In a ramen and sushi kitchen, the exposure risk is compounded. Raw fish used in sushi preparation has no further cooking step to kill contamination introduced after it is sliced and plated. Ramen broth and toppings that sit in open containers during service are similarly vulnerable.
Florida inspectors do not order emergency closures for a single fly near a window. The fly activity documented on April 14 was serious enough that inspectors determined customers could not safely eat there until the problem was resolved. That determination carries legal weight: the facility was ordered vacated, not simply warned.
The Pattern
The February closure makes the April shutdown harder to read as a one-time lapse.
On February 23, 2026, inspectors visited Ramen Hana and Sushi and documented eight high-severity violations and two intermediate violations. The emergency closure that day was also attributed to fly activity. The restaurant resolved the violations by the next morning and reopened February 24.
Fifty-three days later, inspectors returned and found the same category of problem.
The February inspection was the most violation-heavy single visit in the restaurant's recent record, with eight high-severity citations in one day. The April closure, while producing fewer violations on paper, four high-severity and two intermediate, repeated the exact trigger that had shut the restaurant down less than two months before.
Between those two closures, a routine inspection on February 24 and another on November 12, 2025 each produced zero high-severity or intermediate violations. The restaurant was capable of passing inspections cleanly. The question the record raises is why fly activity returned as a closure-level finding so quickly after the February shutdown.
The Longer Record
Ramen Hana and Sushi has 33 inspections on record and 187 total violations documented across its history as a permanent food service facility. This April closure was its third emergency shutdown.
A facility with 33 inspections and 187 violations is averaging more than five and a half violations per visit across its full record. That average includes clean visits and heavily cited ones, but it reflects a facility that has generated a substantial volume of documented problems over time.
The two prior emergency closures, February 2026 and now April 2026, both cite fly activity as the cause. That repetition is notable. Fly infestations in commercial kitchens typically require source elimination, not just surface cleaning: locating and removing breeding sites, sealing entry points, and maintaining conditions that don't support fly populations. A closure resolved overnight, as both of these were, addresses the immediate inspection finding.
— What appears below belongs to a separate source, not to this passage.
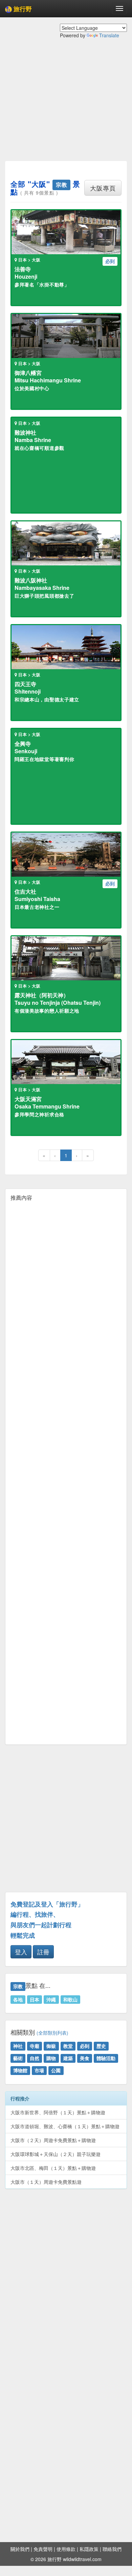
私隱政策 (89, 2548)
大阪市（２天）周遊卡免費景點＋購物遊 (53, 2140)
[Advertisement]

Whether it addresses the underlying condition is a different question.
The November 2025 inspection produced a clean result. So did the February 24 follow-up after the first closure. The April 14 closure arrived anyway, less than eight weeks later.
State records show the restaurant passed its April 17 inspections and was cleared to reopen. What those records do not show is whether the fly activity that triggered two emergency closures in 53 days has been durably resolved, or whether inspectors will find it again.